[Bug] Server does not support fairseq models

DenysVuika commented 6 months ago

Describe the bug

It is not possible to run the server.py with the fairseq

To Reproduce

docker run --rm -it -p 5002:5002 --platform linux/amd64 --entrypoint /bin/bash ghcr.io/idiap/coqui-tts
python3 TTS/server/server.py --model_name "tts_models/crh/fairseq/vits"

Expected behavior

No response

Logs

File "/root/TTS/server/server.py", line 111, in <module>
    synthesizer = Synthesizer(
  File "/root/TTS/utils/synthesizer.py", line 96, in __init__
    self._load_tts(tts_checkpoint, tts_config_path, use_cuda)
  File "/root/TTS/utils/synthesizer.py", line 186, in _load_tts
    self.tts_config = load_config(tts_config_path)
  File "/root/TTS/config/__init__.py", line 85, in load_config
    ext = os.path.splitext(config_path)[1]
  File "/usr/lib/python3.10/posixpath.py", line 118, in splitext
    p = os.fspath(p)
TypeError: expected str, bytes or os.PathLike object, not NoneType

Environment

Docker container

Additional context

No response

eginhard commented 6 months ago

Yes, the server doesn't support the fairseq models yet (also see https://github.com/coqui-ai/TTS/discussions/3211), also without the Docker: tts-server --model_name "tts_models/crh/fairseq/vits"

mantrakp04 commented 6 months ago

similar behavior on python API, fairseq models don't work


Type "help", "copyright", "credits" or "license" for more information.
>>> import torch

>>> from TTS.api import TTS
>>> api = TTS("tts_models/deu/fairseq/vits")
ith_vc_to_file(
    "Wie sage ich auf Italienisch, dass ich dich liebe?",
    speaker_wav="nb/audios/OpenVoice/resources/example_reference.mp3",
    file_path="out.wav"

============

> [ACTIVITY]: Reproduce the bug report's wording between "mantrakp04 commented 6" and "for more information.", inclusive. The data that comes next is separate from the bug report.

> [RECORDED DATA]:
============

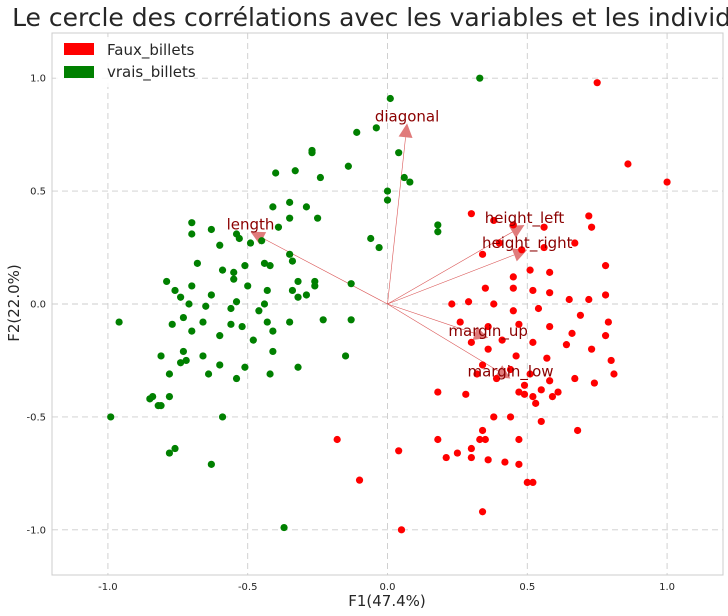 The width and height of the screenshot is (728, 616). I want to click on y-tick-label: 0.5, so click(38, 192).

============

> [ANSWER AREA]:
mantrakp04 commented 6 months ago

similar behavior on python API, fairseq models don't work


Type "help", "copyright", "credits" or "license" for more information.